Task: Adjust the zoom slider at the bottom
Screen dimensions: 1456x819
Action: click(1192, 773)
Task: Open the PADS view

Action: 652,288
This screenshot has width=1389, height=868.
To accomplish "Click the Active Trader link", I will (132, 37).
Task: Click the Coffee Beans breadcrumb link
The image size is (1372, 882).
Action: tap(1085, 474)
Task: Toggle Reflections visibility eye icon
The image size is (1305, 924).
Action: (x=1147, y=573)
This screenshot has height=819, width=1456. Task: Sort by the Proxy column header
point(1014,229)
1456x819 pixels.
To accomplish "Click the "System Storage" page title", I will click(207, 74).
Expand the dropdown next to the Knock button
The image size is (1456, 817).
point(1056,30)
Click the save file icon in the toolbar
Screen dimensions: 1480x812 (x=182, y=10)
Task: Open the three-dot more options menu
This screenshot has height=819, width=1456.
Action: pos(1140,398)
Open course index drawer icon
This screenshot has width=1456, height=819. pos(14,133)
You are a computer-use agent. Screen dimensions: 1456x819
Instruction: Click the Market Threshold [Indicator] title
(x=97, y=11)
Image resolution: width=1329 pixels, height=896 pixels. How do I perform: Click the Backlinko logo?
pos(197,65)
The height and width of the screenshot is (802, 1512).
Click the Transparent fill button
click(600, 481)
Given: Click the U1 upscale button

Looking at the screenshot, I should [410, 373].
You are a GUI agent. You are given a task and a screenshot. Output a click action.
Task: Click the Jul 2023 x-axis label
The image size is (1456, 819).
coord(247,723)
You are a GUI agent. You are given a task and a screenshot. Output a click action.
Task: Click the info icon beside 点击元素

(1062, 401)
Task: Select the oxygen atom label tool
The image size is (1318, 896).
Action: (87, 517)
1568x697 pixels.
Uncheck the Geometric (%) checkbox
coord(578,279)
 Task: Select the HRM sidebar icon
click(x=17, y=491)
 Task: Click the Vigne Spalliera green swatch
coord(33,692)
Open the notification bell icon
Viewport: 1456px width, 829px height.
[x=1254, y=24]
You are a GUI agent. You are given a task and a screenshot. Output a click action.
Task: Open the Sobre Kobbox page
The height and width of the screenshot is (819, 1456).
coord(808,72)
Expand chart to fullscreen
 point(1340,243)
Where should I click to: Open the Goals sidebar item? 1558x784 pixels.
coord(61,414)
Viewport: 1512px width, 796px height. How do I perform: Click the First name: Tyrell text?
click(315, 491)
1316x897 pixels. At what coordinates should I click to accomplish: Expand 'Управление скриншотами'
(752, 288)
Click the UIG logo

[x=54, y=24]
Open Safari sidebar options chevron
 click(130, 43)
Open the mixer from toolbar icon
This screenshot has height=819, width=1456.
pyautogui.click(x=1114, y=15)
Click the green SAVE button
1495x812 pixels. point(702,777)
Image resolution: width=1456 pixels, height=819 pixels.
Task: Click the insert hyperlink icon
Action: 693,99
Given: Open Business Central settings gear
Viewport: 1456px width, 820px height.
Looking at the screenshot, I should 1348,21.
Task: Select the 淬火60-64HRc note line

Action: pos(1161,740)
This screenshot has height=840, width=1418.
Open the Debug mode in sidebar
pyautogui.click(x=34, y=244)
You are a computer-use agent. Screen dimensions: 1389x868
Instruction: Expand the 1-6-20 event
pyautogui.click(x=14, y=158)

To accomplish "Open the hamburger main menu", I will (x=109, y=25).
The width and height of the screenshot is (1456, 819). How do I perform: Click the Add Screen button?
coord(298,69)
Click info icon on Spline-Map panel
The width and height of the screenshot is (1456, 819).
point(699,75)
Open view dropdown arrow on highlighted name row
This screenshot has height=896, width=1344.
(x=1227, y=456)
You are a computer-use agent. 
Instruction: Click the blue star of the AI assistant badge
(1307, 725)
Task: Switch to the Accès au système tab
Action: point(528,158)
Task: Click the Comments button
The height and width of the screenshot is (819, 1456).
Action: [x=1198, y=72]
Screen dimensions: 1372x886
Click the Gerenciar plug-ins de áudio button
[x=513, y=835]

——

● BRIEF
Give the lines from the one containing "The width and height of the screenshot is (1456, 819). How" through the end of the entries again, exactly as written and with no other lines.

● SOLVED PROBLEM
The width and height of the screenshot is (1456, 819). How do I perform: Click the Add Screen button?
coord(298,69)
Click info icon on Spline-Map panel
The width and height of the screenshot is (1456, 819).
point(699,75)
Open view dropdown arrow on highlighted name row
This screenshot has height=896, width=1344.
(x=1227, y=456)
You are a computer-use agent. 
Instruction: Click the blue star of the AI assistant badge
(1307, 725)
Task: Switch to the Accès au système tab
Action: point(528,158)
Task: Click the Comments button
The height and width of the screenshot is (819, 1456).
Action: [x=1198, y=72]
Screen dimensions: 1372x886
Click the Gerenciar plug-ins de áudio button
[x=513, y=835]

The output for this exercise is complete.